This will be no mean feat. SARCorp is a massive entity involved both in hi-tech experimentation and dabbling in the occult, resulting in a steady stream of murderous thugs of various sorts opposing our progress wherever we go. Along the way we will have the pleasure of smacking down overzealous satanist monks, vicious mobsters, dumb zombies and a dazzling array of android assassins. In addition, we will often find alongside allies, who are generally quite helpful as even when they can’t shoot straight, they will at leas draw some enemies away. Their inclusion is also cool in that it greatly enhances immersion- the world of the game feels much more alive when populated by NPCs rather than being some imaginary Gehenna where the only righteous man left standing is yourself. NPCs will often engage you in dialogue, revealing subsequent goals and plot issues, and sometimes letting us increase our arsenal. Due of our character’s Terminator-meets-Saruman nature the weaponry used will be more than varied, ranging from missile launchers to fireballs; what’s more, we will also have a chance to fly about in a levitating aircar or better still, hop inside a small tank, which inevitably results in a handsome carnage of enemy infantry. And after we slaughter the corporate stormtroopers with high-velocity shells, we may jump out of the tank to harvest their souls, visible as bluish spectral phenomena hovering above dismembered corpses, which is useful for regenerating our mana. You’ll get more of this schizophrenic design as you go on, including scorching hordes of cyborgs with malevolent sorcery of yours, or peppering robed wizards with plasma blasts if you wish to.

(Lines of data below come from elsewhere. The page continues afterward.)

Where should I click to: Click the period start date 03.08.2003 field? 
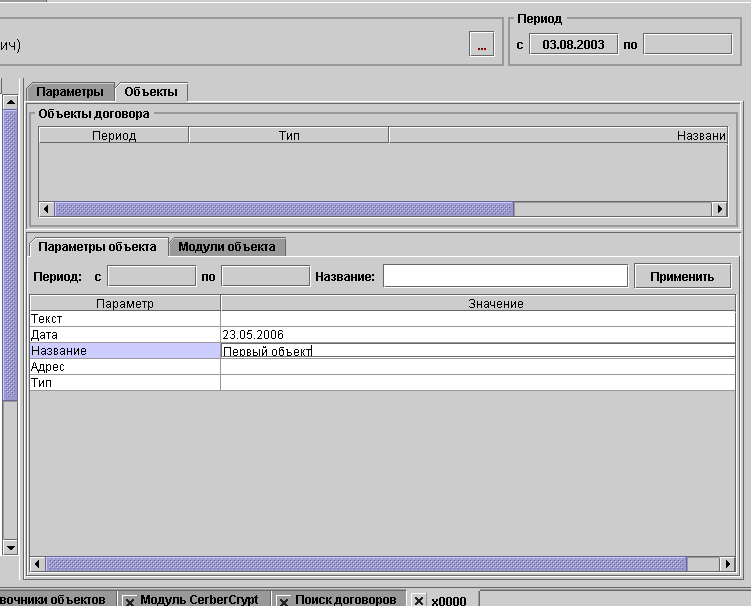pos(573,45)
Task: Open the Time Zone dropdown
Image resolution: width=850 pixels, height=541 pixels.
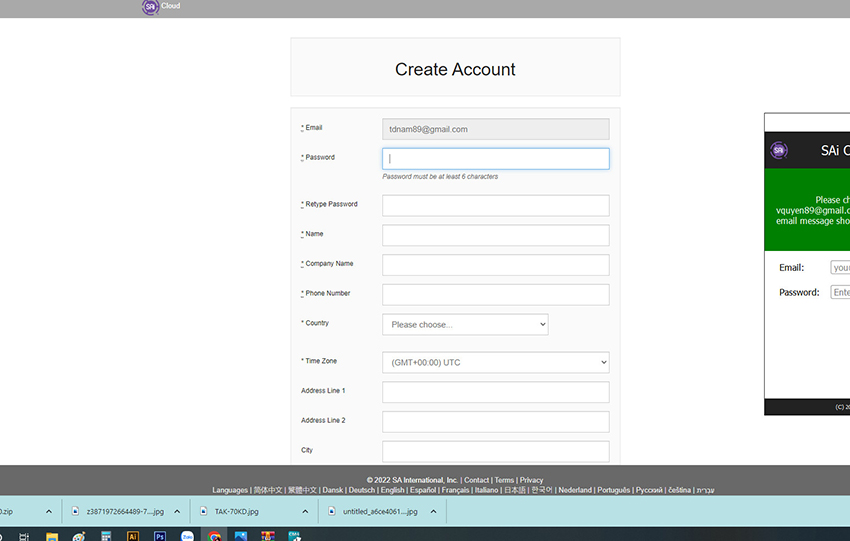Action: pos(495,362)
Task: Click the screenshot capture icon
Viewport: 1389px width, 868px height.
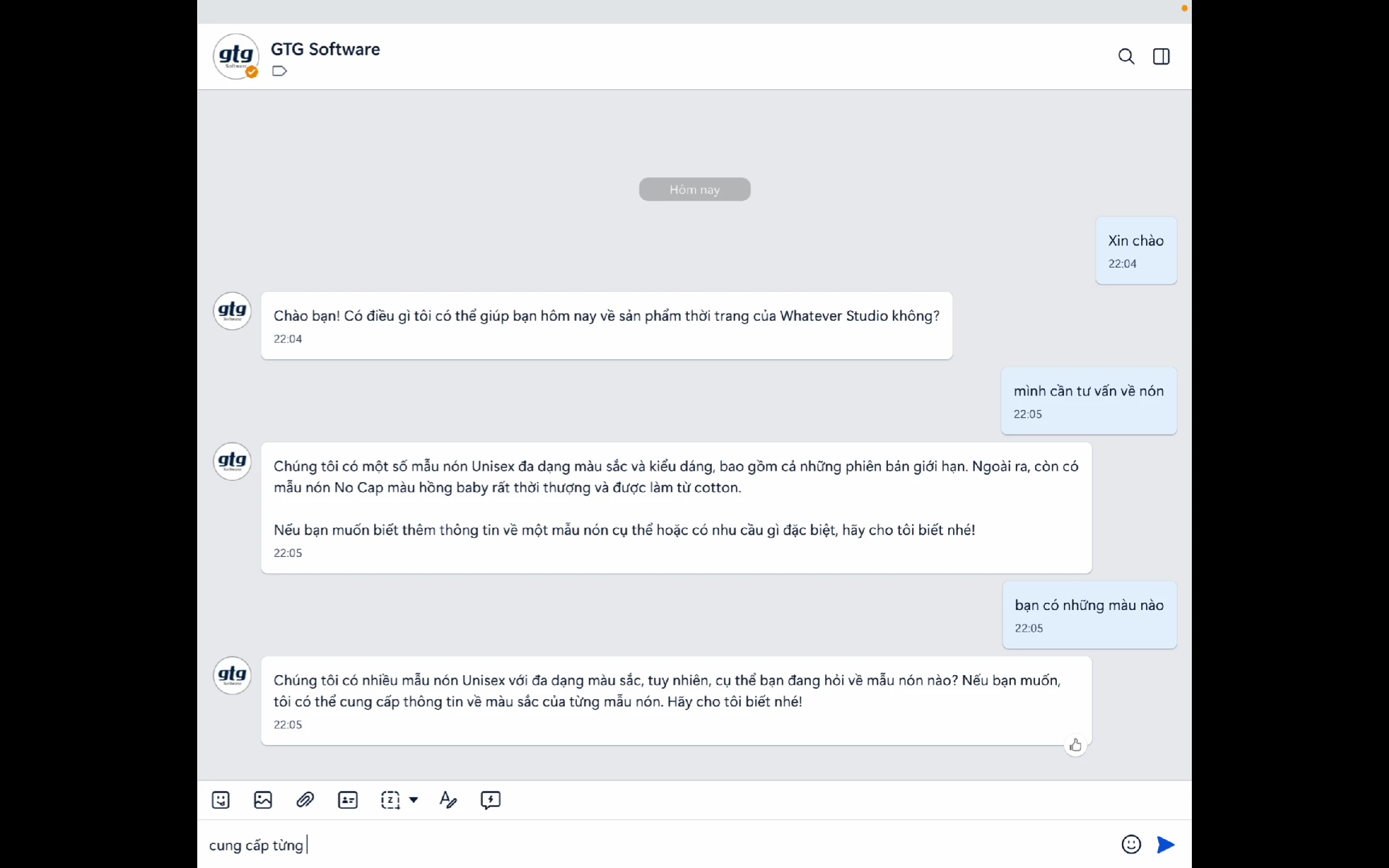Action: tap(390, 800)
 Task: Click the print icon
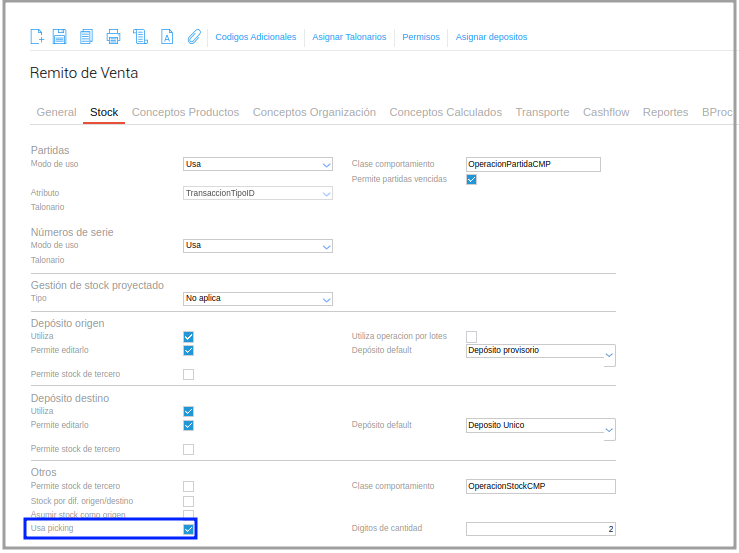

At some point we even meet a bizarre military figure with a tiger-like looks which, given that Origin also made the Wing Commander flight sim, made me think that he was some kind of fugitive Kilrathi. Pure conceptual insanity.
What is even more astonishing is that there seems to be a method in this madness and the whole thing actually fits together. Cyberpunk visuals abounds, from the neon-lit alleys of a futuristic metropolis to cold, sterile laboratories where watchful androids prowl. Many areas may feel rather generic, especially today, after many sci-fi games have followed this particular path insofar as aesthetics are concerned, yet the tedium of nondescript corridors is interrupted quite often and in a grand fashion. Highlights include a suicide run through a gang-infested slumtown, survival of the fittest in the war-torn no man’s land and the cleansing of an unholy monastery, superior firepower taking place of the more usual exorcisms. In the middle of the game we will also spend some time in the decadent metropolitan hub, where pleasures of various sort lurk around every corner. Prudently, the developers have spared us any chances at in-game carnal knowledge (perhaps because at close range characters dissolve into hideous pixel heaps- hardly titillating I presume) and thus secured a marketable rating for the game. What you can do, on the other hand, is engage in gambling- including watching urban gladiator fights. Funnily enough, it is very easy to cheat in these- just pick your man, then lob a grenade over the fence at his opponent… In any case, the feel of this part of the game is simply awesome- especially when a curfew is declared later on, visages of NeCrom on huge screens advising citizens to remain indoors… Pure genius. The cyberpunk feel does decrease a bit when we leave the neon towers and sinful streets behind and head further, yet the dark, medieval grandeur of NeCrom’s stronghold somehow manages to feel consistent with what comes earlier, even though sometimes the place feels so D&D that you may expect an goblin or two to emerge from the tunnel ahead. This part also does show that thematically the game is anything but pure, but our replicant sorcerer’s troubled transformation, megacorporate dominance and abundance of sci-fi locales and robotic foes still make for an overwhelmingly cyberpunk experience.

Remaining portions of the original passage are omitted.